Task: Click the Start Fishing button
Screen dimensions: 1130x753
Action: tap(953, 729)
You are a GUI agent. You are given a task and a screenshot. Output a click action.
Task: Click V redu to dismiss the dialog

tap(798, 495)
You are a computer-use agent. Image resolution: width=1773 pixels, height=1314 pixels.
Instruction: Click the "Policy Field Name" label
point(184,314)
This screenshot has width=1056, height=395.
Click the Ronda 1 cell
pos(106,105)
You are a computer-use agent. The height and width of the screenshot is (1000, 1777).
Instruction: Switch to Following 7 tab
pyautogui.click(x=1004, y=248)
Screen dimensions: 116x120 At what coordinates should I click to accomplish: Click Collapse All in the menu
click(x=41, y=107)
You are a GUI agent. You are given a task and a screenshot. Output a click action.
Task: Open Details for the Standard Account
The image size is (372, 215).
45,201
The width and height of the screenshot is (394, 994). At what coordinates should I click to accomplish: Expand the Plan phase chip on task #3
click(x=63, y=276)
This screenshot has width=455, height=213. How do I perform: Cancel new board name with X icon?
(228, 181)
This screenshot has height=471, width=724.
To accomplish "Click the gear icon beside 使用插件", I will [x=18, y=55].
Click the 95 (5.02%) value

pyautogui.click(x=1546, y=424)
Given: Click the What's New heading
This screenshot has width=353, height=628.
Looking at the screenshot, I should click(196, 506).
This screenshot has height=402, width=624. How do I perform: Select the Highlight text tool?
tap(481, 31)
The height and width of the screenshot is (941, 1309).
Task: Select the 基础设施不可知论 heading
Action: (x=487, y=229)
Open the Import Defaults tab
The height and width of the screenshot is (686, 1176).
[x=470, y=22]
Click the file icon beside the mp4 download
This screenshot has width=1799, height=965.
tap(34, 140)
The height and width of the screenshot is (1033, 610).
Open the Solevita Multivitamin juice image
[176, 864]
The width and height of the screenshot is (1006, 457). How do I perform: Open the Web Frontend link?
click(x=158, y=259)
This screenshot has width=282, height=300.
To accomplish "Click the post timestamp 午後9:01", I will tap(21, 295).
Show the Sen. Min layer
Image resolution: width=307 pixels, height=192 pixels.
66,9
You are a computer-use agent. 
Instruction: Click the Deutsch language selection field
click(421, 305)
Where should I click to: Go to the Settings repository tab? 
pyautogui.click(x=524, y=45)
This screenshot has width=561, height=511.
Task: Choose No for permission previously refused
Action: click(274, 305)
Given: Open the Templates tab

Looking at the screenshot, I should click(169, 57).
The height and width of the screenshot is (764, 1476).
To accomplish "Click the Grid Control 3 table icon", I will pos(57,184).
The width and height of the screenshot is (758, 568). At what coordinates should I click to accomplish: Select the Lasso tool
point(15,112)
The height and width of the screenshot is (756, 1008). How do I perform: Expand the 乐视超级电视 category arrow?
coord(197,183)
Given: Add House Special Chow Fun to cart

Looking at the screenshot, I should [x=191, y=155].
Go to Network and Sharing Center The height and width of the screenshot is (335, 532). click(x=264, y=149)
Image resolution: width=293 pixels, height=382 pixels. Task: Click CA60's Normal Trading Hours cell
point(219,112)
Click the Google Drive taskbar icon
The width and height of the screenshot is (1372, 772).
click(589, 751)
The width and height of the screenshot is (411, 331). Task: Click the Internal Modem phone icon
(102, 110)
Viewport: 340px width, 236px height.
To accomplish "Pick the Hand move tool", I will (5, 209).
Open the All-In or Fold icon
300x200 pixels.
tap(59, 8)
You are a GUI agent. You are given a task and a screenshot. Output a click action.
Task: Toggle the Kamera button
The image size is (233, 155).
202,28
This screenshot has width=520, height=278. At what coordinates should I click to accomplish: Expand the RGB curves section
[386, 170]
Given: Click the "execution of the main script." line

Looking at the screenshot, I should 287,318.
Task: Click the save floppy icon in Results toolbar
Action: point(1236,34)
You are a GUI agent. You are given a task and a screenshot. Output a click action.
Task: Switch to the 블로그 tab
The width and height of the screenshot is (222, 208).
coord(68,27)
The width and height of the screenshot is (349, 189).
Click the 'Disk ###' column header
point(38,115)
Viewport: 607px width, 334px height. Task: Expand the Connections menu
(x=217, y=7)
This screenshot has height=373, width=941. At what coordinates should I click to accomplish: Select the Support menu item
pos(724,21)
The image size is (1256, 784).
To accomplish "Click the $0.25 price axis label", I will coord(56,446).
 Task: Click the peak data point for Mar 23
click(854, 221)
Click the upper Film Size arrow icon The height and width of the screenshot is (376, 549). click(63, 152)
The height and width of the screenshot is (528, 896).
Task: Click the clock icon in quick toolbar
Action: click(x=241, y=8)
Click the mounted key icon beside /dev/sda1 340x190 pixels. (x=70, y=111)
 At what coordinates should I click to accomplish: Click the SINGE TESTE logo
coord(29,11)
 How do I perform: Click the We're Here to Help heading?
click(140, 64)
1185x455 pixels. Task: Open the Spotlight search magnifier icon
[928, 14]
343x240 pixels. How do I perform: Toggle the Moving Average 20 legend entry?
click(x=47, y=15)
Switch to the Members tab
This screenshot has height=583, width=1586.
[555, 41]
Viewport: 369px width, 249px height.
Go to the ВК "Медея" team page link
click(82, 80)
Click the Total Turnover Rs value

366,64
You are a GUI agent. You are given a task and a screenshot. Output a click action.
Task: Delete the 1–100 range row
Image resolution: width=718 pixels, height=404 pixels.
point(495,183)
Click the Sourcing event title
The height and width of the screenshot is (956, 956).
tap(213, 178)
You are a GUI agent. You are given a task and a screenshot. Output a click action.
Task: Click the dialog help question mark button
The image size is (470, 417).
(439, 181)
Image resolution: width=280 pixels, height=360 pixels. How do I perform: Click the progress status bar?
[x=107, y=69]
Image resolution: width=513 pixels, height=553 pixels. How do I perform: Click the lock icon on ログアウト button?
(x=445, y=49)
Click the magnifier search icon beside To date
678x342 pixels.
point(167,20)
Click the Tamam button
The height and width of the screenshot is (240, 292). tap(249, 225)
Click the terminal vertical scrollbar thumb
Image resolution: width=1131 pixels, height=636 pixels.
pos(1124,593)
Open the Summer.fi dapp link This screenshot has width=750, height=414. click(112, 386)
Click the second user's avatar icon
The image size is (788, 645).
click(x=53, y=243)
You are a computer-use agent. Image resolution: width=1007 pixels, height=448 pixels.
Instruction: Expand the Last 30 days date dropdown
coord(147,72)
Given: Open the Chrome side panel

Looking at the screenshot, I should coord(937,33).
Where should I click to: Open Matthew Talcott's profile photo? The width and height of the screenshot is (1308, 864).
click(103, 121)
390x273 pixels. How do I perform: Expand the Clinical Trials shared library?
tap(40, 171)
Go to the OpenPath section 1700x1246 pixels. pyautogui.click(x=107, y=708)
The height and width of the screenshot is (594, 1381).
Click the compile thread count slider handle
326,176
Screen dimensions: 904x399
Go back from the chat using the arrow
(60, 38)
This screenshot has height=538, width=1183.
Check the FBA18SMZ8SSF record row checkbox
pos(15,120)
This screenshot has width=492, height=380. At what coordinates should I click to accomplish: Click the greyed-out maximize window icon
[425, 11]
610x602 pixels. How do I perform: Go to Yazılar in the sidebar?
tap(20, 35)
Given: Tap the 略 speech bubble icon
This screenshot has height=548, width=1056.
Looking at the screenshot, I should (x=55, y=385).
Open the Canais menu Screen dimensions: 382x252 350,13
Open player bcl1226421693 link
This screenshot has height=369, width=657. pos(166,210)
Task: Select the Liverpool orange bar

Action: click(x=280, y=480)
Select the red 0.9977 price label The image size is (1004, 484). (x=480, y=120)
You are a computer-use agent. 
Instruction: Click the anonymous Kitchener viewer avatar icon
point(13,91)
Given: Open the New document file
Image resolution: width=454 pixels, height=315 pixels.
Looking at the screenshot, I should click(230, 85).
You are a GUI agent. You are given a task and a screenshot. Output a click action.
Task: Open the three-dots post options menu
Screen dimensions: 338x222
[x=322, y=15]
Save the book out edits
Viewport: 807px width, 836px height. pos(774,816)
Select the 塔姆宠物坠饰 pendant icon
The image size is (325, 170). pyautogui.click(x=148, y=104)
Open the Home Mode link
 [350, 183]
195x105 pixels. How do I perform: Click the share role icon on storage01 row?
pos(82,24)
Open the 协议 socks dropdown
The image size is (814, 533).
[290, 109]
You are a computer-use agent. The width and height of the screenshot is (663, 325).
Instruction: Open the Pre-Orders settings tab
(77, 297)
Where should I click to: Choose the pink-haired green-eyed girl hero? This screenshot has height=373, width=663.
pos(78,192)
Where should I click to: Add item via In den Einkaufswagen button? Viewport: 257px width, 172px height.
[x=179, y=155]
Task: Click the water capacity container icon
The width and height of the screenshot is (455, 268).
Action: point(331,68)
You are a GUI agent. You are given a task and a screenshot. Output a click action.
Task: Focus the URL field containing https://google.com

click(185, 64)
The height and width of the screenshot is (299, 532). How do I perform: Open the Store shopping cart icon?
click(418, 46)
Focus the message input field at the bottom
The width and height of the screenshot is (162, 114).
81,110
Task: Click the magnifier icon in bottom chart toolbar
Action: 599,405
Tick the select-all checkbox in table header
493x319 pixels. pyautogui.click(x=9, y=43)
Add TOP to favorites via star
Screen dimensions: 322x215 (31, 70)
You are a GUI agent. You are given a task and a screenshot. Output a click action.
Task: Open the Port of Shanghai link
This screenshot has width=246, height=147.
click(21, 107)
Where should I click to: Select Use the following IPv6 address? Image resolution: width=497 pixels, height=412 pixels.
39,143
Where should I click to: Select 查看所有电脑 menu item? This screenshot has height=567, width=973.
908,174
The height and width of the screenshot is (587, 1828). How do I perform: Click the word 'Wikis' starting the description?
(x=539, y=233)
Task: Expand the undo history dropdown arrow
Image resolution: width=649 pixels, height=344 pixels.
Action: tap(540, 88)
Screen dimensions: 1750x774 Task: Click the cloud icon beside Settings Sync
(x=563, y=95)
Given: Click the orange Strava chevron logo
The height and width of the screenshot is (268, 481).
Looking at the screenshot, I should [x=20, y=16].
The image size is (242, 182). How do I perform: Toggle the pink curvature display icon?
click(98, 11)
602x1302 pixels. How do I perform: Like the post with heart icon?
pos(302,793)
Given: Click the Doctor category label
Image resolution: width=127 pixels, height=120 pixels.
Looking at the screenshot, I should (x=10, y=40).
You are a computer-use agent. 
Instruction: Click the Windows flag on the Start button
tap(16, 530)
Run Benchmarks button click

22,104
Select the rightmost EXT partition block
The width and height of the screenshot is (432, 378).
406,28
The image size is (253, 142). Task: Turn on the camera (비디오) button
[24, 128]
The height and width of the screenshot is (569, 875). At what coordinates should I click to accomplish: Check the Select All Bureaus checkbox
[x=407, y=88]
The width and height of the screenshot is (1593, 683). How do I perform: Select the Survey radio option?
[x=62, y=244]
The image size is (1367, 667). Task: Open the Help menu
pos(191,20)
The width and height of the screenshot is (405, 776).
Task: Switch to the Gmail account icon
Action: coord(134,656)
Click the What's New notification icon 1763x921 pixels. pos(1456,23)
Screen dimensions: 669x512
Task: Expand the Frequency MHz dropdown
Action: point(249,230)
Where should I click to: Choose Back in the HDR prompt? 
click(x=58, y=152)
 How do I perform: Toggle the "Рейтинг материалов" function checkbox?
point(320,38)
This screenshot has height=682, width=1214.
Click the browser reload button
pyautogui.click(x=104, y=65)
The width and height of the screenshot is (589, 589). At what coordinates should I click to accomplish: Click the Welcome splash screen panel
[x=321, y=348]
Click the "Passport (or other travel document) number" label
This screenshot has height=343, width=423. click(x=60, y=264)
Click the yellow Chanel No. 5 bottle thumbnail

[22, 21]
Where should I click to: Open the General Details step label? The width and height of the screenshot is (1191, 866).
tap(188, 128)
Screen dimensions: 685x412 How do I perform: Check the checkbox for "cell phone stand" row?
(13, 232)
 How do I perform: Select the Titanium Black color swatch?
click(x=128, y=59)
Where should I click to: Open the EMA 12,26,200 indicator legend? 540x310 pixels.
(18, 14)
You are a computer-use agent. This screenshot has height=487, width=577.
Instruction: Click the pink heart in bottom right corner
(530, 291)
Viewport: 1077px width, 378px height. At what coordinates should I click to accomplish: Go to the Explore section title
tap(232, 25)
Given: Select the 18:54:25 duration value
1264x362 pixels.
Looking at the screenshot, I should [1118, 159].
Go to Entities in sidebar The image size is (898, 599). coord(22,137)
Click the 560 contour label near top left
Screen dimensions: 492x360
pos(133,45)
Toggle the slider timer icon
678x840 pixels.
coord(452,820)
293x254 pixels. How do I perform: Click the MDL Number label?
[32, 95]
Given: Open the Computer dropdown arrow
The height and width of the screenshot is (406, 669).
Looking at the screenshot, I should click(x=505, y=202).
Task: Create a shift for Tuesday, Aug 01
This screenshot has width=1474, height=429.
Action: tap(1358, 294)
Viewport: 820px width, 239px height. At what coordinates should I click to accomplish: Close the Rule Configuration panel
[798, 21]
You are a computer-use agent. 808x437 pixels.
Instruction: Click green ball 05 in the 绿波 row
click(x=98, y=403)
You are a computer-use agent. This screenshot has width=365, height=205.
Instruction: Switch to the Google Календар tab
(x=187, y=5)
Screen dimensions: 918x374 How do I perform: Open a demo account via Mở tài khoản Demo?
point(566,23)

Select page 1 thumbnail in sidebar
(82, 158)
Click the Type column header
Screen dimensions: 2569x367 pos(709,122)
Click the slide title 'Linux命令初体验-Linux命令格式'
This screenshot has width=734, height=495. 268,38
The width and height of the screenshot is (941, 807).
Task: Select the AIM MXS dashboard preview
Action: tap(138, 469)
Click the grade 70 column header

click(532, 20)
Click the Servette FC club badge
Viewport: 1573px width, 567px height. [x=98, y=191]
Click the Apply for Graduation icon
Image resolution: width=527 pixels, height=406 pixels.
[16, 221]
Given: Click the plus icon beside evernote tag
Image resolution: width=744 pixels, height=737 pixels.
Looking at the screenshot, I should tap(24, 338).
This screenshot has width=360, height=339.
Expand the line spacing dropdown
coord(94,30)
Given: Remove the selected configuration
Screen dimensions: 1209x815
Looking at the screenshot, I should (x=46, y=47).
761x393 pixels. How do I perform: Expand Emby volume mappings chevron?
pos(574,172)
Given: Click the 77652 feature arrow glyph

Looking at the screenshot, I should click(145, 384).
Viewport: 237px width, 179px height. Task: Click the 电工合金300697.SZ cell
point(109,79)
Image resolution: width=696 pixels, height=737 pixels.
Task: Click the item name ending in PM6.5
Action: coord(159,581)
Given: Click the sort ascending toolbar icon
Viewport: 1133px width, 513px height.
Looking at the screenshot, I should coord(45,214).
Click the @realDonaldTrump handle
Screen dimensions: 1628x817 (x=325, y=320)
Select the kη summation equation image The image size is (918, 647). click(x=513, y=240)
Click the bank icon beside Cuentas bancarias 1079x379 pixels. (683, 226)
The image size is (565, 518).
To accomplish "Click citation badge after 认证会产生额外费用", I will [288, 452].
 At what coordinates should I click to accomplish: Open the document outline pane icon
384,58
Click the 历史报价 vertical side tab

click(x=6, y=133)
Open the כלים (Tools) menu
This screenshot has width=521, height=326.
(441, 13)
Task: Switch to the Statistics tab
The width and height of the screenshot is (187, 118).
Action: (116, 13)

Required work
Some lines in the material contain "price". Show all of them.

The answer
To accomplish "Click the $0.25 price axis label", I will coord(56,446).
Select the red 0.9977 price label The image size is (1004, 484). (x=480, y=120)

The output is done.